A recent study found that 75 wild species of coffee are threatened with extinction, another 35 are in better standing and there isn't enough information to make a call about the remaining 14 species. Additionally, 28 percent of wild coffee species grow outside of protected areas and only half of them are represented in seed banks.
Now, if you're a big coffee buff, you know that only two species are used to make beverages: Coffea arabica and Coffea robusta. Arabica coffee grows naturally in Ethiopia and its population could shrink by 50 percent within the next 70 years due to climate change.

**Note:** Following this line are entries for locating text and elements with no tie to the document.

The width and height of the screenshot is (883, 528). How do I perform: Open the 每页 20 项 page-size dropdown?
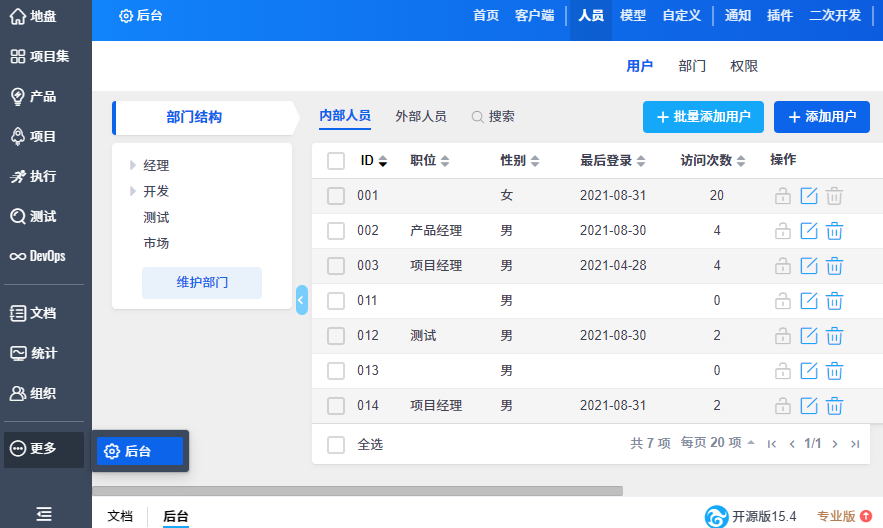click(717, 443)
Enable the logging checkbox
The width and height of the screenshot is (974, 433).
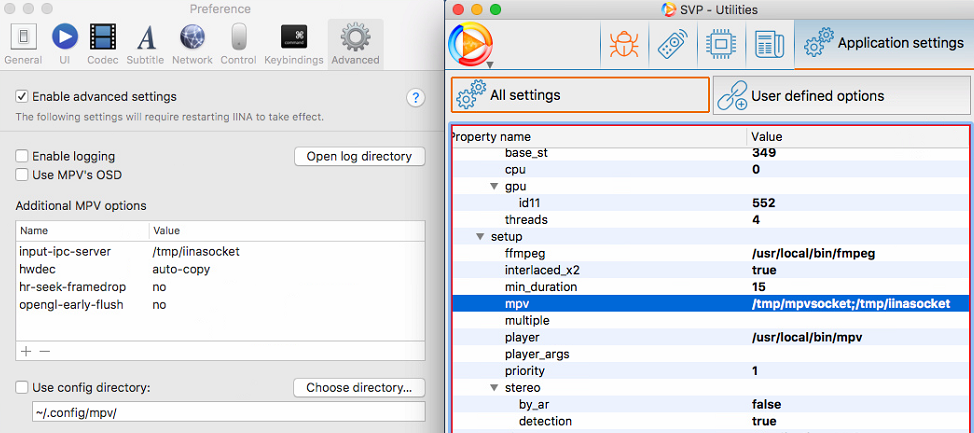pyautogui.click(x=22, y=157)
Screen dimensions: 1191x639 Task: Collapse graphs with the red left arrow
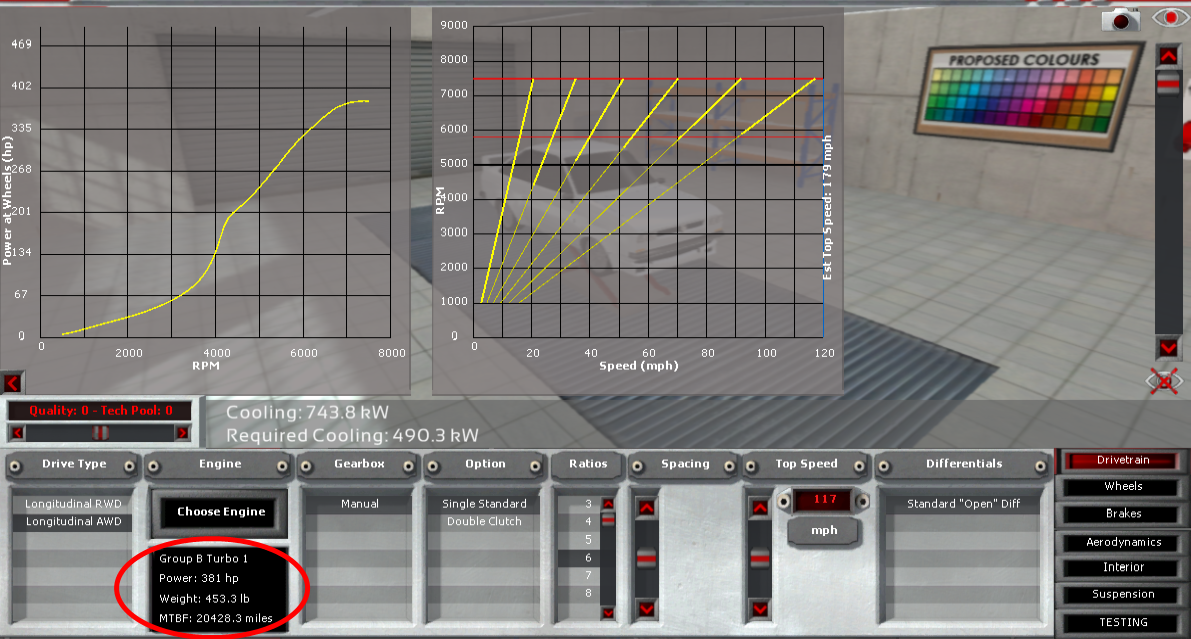[x=12, y=382]
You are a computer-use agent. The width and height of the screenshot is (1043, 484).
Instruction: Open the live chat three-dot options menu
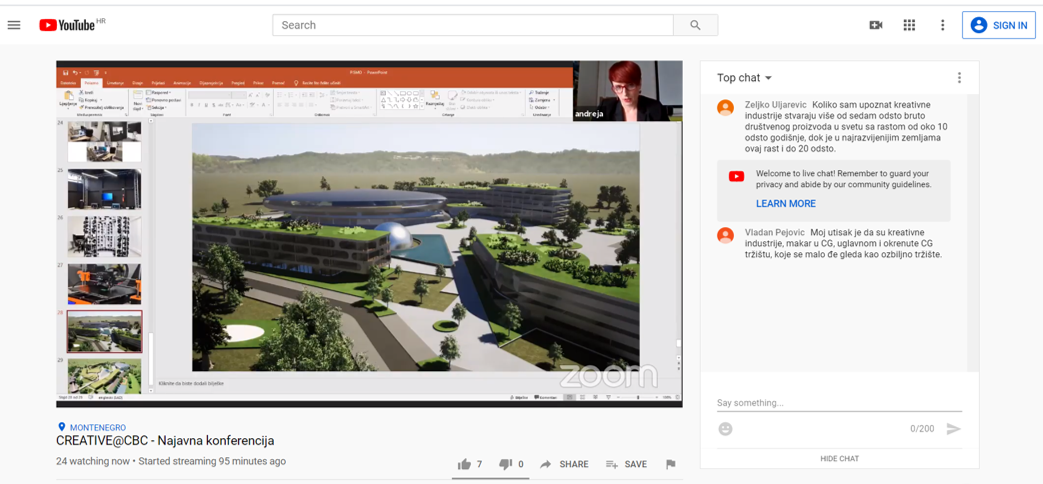click(x=959, y=78)
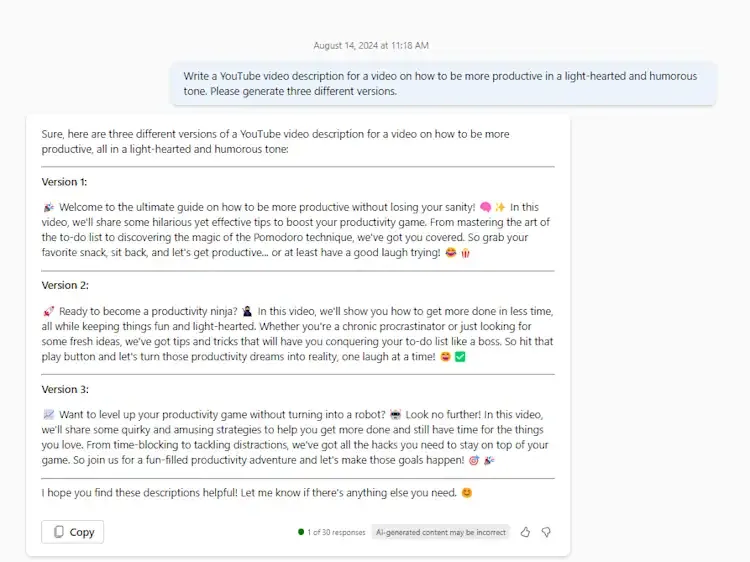Screen dimensions: 750x562
Task: Like the response with thumbs up
Action: click(525, 532)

"Given the importance of Arabica coffee to Ethiopia, and to the world, we need to do our utmost to understand the risks facing its survival in the wild," Dr. Tadesse Woldemariam Gole, of the Environment and Coffee Forest Forum in Addis Ababa, told BBC.
But if there are only two species that are used to produce coffee beverages, we can just save them, right? Not quite. Without those 120+ species of wild coffee, it's unlikely that cultivated coffee can survive. Wild arabica provides much of the seeds for coffee cultivation, and the genes of other species are often used to cultivate arabica and robusta crops that can resist emerging diseases and survive climate change.

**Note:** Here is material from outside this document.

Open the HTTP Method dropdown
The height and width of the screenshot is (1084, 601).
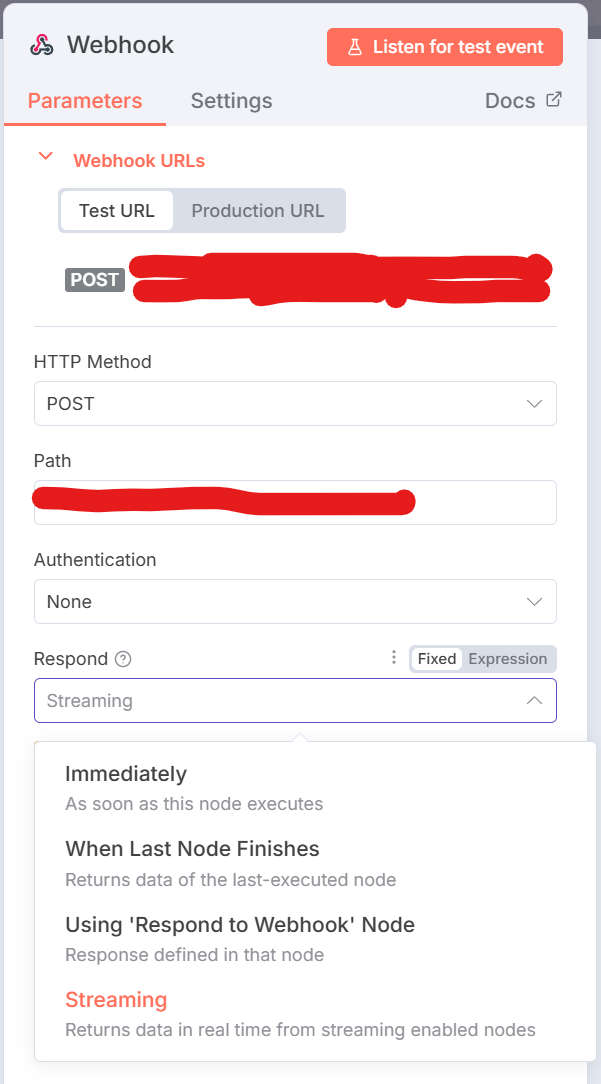click(x=295, y=404)
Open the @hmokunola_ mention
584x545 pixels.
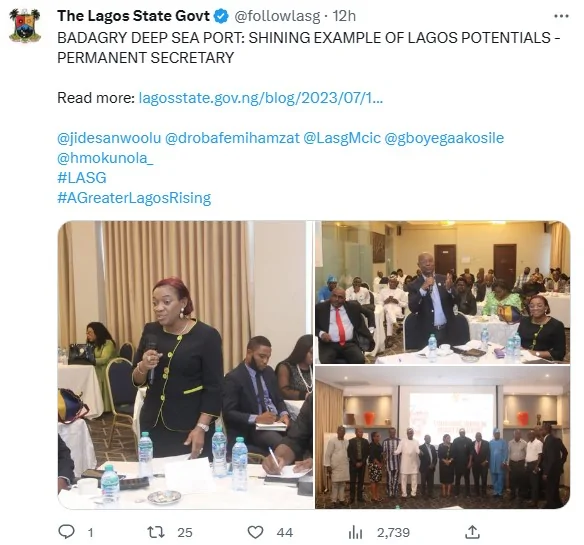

"If it wasn't for wild species we wouldn't have as much coffee to drink in the world today," said Dr Aaron Davis of the Royal Botanic Gardens, Kew. "Because if you look at the history of coffee cultivation, we have used wild species to make the coffee crop sustainable."
With that in mind, experts are saying coffee farming needs to improve its sustainability fast if we want still be drinking java in the future.